“La meditación caminando puede ser muy placentera. Caminamos despacio, a solas o con amigos, de ser posible en un sitio hermoso. la meditación caminando significa disfrutar de verdad del paseo. Caminar, no con el objeto de llegar, sólo por caminar. El propósito es estar en el momento presente y disfrutar de cada paso que damos.
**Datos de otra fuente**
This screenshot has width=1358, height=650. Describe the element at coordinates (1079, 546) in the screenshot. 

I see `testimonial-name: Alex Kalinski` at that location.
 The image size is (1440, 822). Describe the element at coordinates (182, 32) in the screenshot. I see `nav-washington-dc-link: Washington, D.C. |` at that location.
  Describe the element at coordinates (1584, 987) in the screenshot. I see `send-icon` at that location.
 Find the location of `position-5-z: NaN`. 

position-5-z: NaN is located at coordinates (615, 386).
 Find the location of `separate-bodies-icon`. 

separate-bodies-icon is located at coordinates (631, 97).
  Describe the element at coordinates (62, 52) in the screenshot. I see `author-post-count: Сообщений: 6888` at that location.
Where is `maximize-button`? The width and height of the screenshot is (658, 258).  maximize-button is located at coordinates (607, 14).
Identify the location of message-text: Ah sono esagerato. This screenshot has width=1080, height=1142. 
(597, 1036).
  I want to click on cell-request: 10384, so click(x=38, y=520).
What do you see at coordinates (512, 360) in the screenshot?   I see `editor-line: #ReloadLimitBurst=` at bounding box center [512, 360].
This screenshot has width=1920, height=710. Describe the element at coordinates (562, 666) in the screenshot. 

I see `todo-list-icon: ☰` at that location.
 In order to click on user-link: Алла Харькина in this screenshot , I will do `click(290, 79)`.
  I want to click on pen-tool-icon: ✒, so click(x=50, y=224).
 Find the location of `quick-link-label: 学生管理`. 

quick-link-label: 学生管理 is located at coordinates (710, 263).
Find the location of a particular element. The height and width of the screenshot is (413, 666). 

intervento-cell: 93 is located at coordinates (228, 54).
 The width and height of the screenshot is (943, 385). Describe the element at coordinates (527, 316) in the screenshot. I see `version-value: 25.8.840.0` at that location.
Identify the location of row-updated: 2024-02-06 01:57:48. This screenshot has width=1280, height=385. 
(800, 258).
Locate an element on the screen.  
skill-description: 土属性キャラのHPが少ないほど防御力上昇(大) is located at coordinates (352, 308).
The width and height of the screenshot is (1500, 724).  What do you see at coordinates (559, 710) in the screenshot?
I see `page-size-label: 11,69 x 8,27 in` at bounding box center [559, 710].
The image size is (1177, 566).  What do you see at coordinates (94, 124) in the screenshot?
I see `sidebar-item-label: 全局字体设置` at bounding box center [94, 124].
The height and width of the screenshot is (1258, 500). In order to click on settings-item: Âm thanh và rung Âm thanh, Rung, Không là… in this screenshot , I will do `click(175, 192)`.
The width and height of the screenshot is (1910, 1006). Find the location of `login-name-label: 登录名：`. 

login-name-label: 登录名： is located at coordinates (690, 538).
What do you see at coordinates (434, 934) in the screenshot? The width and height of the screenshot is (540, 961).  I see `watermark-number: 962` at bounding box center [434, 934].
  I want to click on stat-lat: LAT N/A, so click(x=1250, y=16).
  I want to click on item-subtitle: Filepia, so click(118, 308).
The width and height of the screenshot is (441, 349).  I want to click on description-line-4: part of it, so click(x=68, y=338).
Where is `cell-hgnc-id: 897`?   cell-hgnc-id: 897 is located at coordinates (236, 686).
Por tanto, tenemos que desechar todas las inquietudes y angustias, dejar de pensar en el futuro, en el pasado, y limitarnos a gozar del momento presente.“Thitch Nhat Hanh (maestro zen, poeta y activista por lo paz nacido en vietnam)

Esta práctica consiste en caminar muy lentamente, siendo consciente de cada movimiento, de cada sensación que emerge al caminar, con plena conciencia en tus pies, en el apoyar de tus plantas en el suelo, trayendo toda tu atención a ese caminar presente, sin objetivo, sin preocupaciones….y una vez hayamos traído nuestra presencia a ese caminar, y sin perder contacto con él, sincronizamos nuestra respiración a los pasos. Pie derecho inspiro, pie izquierdo espiro, lentamente, siendo consciente de esa sincronización, de ese caminar amable (Puedes empezar con 5 minutos y ir ampliando los tiempos). Luego paramos y descansamos en quietud dejándonos sentir las huellas de la practica ha dejado en nosotros.